A Reagan love letter to immigrants. I joined the Navy during the Vietnam War and remained in the Navy until 1982. The years between the end of the war and the election of Ronald Reagan were a time when the military was generally disrespected and consequently morale was low. But more, the entire country experienced economic stresses, long gas lines, loss of confidence and you might say vision, and loss of respect around the world, culminating in the taking of American hostages in Tehran. President Carter described it this way:
“The threat is nearly invisible in ordinary ways. It is a crisis of confidence. It is a crisis that strikes at the very heart and soul and spirit of our national will. We can see this crisis in the growing doubt about the meaning of our own lives and in the loss of a unity of purpose for our nation.”
When Reagan appeared on the scene to challenge Carter for the White House he spoke clearly and forcefully against this national “malaise” as it came to be called. With his election we in the military once again felt our service was important and appreciated. And Reagan articulated a vision of America that had propelled the United States to world leadership. America, the land of freedom. The shining city on a hill. The land that was open to anyone. The land that was worth defending so that we could expand institutions and ideals of liberty to everyone. If you couldn’t achieve it in your own country you were welcome to come to America. America’s opportunity was open to everyone who believed in and was willing to work for it.
I did not know then but I realize now that some of Reagan’s policies caused damage we are still feeling the effects of today. I won’t try to defend Reaganomics or union busting or indifference to the AIDS crisis. But I will nevertheless grant that his articulation of the national ideal still inspires. I remember a cartoon from just after Reagan’s inauguration that showed him charging headlong into a forest, with people following saying, “I don’t know where he’s going but I like the way he leads!” He may not have been one of our best Presidents but he was certainly one of the most loved. If his name were to appear on the ballot today he would be elected, and he’s been dead for fifteen years.

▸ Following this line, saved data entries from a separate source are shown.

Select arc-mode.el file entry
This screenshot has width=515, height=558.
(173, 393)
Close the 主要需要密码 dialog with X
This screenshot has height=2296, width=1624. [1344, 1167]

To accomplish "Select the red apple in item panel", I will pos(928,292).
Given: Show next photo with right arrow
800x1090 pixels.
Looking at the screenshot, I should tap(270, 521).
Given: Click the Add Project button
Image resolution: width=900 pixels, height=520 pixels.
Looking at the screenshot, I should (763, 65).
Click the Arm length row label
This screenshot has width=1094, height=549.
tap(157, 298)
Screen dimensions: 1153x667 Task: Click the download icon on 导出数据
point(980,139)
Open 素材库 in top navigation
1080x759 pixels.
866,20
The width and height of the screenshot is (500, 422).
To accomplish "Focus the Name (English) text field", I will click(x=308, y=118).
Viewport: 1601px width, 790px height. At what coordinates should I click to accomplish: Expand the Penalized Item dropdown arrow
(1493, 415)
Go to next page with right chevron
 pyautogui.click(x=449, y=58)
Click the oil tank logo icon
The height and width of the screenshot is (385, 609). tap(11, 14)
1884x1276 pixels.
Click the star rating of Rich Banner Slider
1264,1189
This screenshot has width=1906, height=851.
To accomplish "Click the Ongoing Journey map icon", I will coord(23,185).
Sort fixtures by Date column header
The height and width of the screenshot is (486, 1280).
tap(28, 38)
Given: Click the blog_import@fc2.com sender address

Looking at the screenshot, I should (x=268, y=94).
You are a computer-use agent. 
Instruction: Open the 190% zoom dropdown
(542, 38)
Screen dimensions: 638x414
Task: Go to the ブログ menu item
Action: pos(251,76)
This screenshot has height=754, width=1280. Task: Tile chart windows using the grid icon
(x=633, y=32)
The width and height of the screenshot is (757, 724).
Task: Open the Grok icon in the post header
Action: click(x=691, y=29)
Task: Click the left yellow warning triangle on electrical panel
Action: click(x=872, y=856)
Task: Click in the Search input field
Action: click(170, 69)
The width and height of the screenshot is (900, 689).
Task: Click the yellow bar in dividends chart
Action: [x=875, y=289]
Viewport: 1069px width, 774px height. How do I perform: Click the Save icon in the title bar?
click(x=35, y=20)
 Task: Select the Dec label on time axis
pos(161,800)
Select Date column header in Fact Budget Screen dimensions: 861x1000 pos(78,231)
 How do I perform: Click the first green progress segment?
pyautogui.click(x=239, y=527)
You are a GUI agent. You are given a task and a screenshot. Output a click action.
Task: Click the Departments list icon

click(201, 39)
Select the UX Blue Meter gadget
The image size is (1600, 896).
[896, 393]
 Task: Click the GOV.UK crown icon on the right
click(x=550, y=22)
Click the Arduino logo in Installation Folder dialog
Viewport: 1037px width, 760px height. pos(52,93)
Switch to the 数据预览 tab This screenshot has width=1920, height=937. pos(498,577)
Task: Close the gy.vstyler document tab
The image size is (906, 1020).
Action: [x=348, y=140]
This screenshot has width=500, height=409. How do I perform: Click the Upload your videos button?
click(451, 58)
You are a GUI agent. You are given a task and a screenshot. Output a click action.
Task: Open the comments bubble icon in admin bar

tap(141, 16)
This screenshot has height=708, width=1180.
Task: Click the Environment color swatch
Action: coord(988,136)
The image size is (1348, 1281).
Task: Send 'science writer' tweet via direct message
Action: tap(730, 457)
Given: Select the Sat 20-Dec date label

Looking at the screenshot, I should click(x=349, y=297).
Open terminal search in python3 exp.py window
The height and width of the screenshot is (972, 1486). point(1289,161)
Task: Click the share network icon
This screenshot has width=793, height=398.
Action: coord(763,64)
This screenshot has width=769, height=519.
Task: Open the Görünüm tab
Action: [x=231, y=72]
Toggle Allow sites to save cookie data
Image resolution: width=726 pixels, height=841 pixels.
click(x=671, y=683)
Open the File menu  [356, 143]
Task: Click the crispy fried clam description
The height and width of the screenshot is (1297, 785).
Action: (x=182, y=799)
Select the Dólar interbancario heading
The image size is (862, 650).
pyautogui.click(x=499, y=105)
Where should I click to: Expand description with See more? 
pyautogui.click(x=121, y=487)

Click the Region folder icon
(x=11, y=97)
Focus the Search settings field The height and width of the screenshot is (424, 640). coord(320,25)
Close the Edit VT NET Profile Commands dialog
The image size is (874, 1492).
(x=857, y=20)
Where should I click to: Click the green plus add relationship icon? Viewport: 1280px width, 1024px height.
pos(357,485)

Ronald Reagan advocated for immigrants, including “illegal” immigrants. Reagan signed into law the Immigration Reform and Control Act of 1986, essentially declaring all immigrants legal. And his last public speech as President on his last day in office contained a love letter to immigrants.
As we contemplate a President and a Party that cynically appeals to the Reagan legacy while closing the government over Christmas in defense of a wall of fear, we have to ask ourselves how we got from the shining city to the dumpster fire.
It is bold men and women, yearning for freedom and opportunity, who leave their homelands and come to a new country to start their lives over. They believe in the American dream. And over and over, they make it come true for themselves, for their children, and for others. They give more than they receive. They labor and succeed. And often they are entrepreneurs. But their greatest contribution is more than economic, because they understand in a special way how glorious it is to be an American. They renew our pride and gratitude in the United States of America, the greatest, freest nation in the world — the last, best hope of man on Earth.